> **Written instruction**
Reproduce the listing below in full, swapping every instance of "Where should I click to" for "Where do I click to" and leaving everything else untouched.
--- start of Provided records ---
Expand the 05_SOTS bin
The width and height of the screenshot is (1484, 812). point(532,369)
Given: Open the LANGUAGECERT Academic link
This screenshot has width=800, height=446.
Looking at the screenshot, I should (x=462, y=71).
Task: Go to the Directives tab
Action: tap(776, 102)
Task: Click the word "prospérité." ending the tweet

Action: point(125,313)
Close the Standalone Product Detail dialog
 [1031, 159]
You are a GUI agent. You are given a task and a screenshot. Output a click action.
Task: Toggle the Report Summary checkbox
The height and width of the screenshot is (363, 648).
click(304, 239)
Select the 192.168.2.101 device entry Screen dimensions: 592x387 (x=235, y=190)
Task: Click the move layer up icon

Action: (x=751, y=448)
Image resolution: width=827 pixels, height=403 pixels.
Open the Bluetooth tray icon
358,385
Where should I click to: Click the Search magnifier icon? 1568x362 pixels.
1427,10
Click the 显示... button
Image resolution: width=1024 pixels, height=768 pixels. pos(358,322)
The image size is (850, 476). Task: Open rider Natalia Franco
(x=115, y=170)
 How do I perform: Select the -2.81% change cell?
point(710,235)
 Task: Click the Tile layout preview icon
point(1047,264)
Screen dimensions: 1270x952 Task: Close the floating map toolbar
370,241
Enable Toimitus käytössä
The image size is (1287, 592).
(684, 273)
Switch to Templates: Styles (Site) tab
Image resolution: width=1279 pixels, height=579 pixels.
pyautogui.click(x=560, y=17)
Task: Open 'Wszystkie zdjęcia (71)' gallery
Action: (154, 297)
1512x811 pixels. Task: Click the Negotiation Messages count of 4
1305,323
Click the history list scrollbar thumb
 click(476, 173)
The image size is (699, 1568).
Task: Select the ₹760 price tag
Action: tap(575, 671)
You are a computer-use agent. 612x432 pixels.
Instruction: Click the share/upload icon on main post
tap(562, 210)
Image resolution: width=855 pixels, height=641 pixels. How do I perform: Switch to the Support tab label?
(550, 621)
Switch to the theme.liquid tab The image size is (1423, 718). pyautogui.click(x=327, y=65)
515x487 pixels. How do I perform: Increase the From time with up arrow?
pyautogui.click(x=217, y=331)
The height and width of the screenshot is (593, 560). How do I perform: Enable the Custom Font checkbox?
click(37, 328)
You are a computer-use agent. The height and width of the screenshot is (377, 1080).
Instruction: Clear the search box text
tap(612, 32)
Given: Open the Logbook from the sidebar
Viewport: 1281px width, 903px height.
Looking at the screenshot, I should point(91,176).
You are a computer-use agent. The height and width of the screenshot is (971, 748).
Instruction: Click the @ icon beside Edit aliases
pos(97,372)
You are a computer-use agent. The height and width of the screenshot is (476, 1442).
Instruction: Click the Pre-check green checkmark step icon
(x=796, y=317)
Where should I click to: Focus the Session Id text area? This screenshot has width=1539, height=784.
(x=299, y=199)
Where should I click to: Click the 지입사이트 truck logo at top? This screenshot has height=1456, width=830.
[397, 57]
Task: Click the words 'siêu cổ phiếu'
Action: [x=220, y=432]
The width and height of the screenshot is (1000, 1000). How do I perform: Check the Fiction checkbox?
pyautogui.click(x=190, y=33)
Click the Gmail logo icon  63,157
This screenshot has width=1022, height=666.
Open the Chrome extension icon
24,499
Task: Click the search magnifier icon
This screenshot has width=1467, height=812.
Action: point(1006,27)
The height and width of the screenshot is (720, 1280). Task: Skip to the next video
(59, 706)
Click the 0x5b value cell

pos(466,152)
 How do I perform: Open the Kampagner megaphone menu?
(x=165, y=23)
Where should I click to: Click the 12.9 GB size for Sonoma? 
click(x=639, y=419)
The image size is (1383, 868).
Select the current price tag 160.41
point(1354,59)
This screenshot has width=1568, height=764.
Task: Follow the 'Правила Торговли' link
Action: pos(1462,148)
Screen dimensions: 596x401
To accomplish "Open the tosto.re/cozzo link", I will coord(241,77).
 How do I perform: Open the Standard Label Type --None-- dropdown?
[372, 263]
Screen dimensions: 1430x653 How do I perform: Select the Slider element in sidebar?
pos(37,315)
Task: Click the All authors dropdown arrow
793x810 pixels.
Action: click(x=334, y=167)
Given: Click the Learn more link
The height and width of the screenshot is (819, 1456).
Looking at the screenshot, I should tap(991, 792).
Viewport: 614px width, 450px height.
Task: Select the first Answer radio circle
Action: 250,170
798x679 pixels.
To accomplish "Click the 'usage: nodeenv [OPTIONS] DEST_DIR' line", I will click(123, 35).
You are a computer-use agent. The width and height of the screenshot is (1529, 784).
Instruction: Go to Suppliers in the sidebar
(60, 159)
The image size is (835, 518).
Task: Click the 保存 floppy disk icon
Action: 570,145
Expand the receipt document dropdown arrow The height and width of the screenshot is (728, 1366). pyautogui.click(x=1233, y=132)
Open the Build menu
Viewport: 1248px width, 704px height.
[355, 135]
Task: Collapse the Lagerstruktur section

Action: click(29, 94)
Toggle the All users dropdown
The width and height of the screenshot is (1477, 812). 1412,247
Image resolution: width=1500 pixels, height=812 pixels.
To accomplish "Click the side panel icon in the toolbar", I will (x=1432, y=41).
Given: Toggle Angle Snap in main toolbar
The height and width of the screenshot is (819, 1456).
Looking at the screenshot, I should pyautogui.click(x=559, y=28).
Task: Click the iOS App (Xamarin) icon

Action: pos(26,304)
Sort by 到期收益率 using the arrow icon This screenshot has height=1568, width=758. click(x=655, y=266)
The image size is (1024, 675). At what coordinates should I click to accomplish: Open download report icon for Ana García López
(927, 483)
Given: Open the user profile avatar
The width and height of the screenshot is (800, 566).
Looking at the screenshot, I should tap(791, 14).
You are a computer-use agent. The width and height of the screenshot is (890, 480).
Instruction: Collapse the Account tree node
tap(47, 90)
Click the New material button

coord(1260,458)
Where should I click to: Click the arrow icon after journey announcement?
--- end of Provided records ---
> **Response**
Expand the 05_SOTS bin
The width and height of the screenshot is (1484, 812). point(532,369)
Given: Open the LANGUAGECERT Academic link
This screenshot has width=800, height=446.
Looking at the screenshot, I should (x=462, y=71).
Task: Go to the Directives tab
Action: tap(776, 102)
Task: Click the word "prospérité." ending the tweet

Action: point(125,313)
Close the Standalone Product Detail dialog
 [1031, 159]
You are a GUI agent. You are given a task and a screenshot. Output a click action.
Task: Toggle the Report Summary checkbox
The height and width of the screenshot is (363, 648).
click(304, 239)
Select the 192.168.2.101 device entry Screen dimensions: 592x387 (x=235, y=190)
Task: Click the move layer up icon

Action: (x=751, y=448)
Image resolution: width=827 pixels, height=403 pixels.
Open the Bluetooth tray icon
358,385
Where do I click to: Click the Search magnifier icon? 1568x362 pixels.
1427,10
Click the 显示... button
Image resolution: width=1024 pixels, height=768 pixels. pos(358,322)
The image size is (850, 476). Task: Open rider Natalia Franco
(x=115, y=170)
 How do I perform: Select the -2.81% change cell?
point(710,235)
 Task: Click the Tile layout preview icon
point(1047,264)
Screen dimensions: 1270x952 Task: Close the floating map toolbar
370,241
Enable Toimitus käytössä
The image size is (1287, 592).
(684, 273)
Switch to Templates: Styles (Site) tab
Image resolution: width=1279 pixels, height=579 pixels.
pyautogui.click(x=560, y=17)
Task: Open 'Wszystkie zdjęcia (71)' gallery
Action: (154, 297)
1512x811 pixels. Task: Click the Negotiation Messages count of 4
1305,323
Click the history list scrollbar thumb
 click(476, 173)
The image size is (699, 1568).
Task: Select the ₹760 price tag
Action: tap(575, 671)
You are a computer-use agent. 612x432 pixels.
Instruction: Click the share/upload icon on main post
tap(562, 210)
Image resolution: width=855 pixels, height=641 pixels. How do I perform: Switch to the Support tab label?
(550, 621)
Switch to the theme.liquid tab The image size is (1423, 718). pyautogui.click(x=327, y=65)
515x487 pixels. How do I perform: Increase the From time with up arrow?
pyautogui.click(x=217, y=331)
The height and width of the screenshot is (593, 560). How do I perform: Enable the Custom Font checkbox?
click(37, 328)
You are a computer-use agent. The height and width of the screenshot is (377, 1080).
Instruction: Clear the search box text
tap(612, 32)
Given: Open the Logbook from the sidebar
Viewport: 1281px width, 903px height.
Looking at the screenshot, I should point(91,176).
You are a computer-use agent. The height and width of the screenshot is (971, 748).
Instruction: Click the @ icon beside Edit aliases
pos(97,372)
You are a computer-use agent. The height and width of the screenshot is (476, 1442).
Instruction: Click the Pre-check green checkmark step icon
(x=796, y=317)
Where do I click to: Focus the Session Id text area? This screenshot has width=1539, height=784.
(x=299, y=199)
Where do I click to: Click the 지입사이트 truck logo at top? This screenshot has height=1456, width=830.
[397, 57]
Task: Click the words 'siêu cổ phiếu'
Action: [x=220, y=432]
The width and height of the screenshot is (1000, 1000). How do I perform: Check the Fiction checkbox?
pyautogui.click(x=190, y=33)
Click the Gmail logo icon  63,157
This screenshot has width=1022, height=666.
Open the Chrome extension icon
24,499
Task: Click the search magnifier icon
This screenshot has width=1467, height=812.
Action: point(1006,27)
The height and width of the screenshot is (720, 1280). Task: Skip to the next video
(59, 706)
Click the 0x5b value cell

pos(466,152)
 How do I perform: Open the Kampagner megaphone menu?
(x=165, y=23)
Where do I click to: Click the 12.9 GB size for Sonoma? 
click(x=639, y=419)
The image size is (1383, 868).
Select the current price tag 160.41
point(1354,59)
This screenshot has width=1568, height=764.
Task: Follow the 'Правила Торговли' link
Action: pos(1462,148)
Screen dimensions: 596x401
To accomplish "Open the tosto.re/cozzo link", I will coord(241,77).
 How do I perform: Open the Standard Label Type --None-- dropdown?
[372, 263]
Screen dimensions: 1430x653 How do I perform: Select the Slider element in sidebar?
pos(37,315)
Task: Click the All authors dropdown arrow
793x810 pixels.
Action: click(x=334, y=167)
Given: Click the Learn more link
The height and width of the screenshot is (819, 1456).
Looking at the screenshot, I should tap(991, 792).
Viewport: 614px width, 450px height.
Task: Select the first Answer radio circle
Action: 250,170
798x679 pixels.
To accomplish "Click the 'usage: nodeenv [OPTIONS] DEST_DIR' line", I will click(123, 35).
You are a computer-use agent. The width and height of the screenshot is (1529, 784).
Instruction: Go to Suppliers in the sidebar
(60, 159)
The image size is (835, 518).
Task: Click the 保存 floppy disk icon
Action: 570,145
Expand the receipt document dropdown arrow The height and width of the screenshot is (728, 1366). pyautogui.click(x=1233, y=132)
Open the Build menu
Viewport: 1248px width, 704px height.
[355, 135]
Task: Collapse the Lagerstruktur section

Action: click(29, 94)
Toggle the All users dropdown
The width and height of the screenshot is (1477, 812). 1412,247
Image resolution: width=1500 pixels, height=812 pixels.
To accomplish "Click the side panel icon in the toolbar", I will (x=1432, y=41).
Given: Toggle Angle Snap in main toolbar
The height and width of the screenshot is (819, 1456).
Looking at the screenshot, I should pyautogui.click(x=559, y=28).
Task: Click the iOS App (Xamarin) icon

Action: pos(26,304)
Sort by 到期收益率 using the arrow icon This screenshot has height=1568, width=758. click(x=655, y=266)
The image size is (1024, 675). At what coordinates should I click to accomplish: Open download report icon for Ana García López
(927, 483)
Given: Open the user profile avatar
The width and height of the screenshot is (800, 566).
Looking at the screenshot, I should tap(791, 14).
You are a computer-use agent. The width and height of the screenshot is (890, 480).
Instruction: Collapse the Account tree node
tap(47, 90)
Click the New material button

coord(1260,458)
Where do I click to: Click the arrow icon after journey announcement?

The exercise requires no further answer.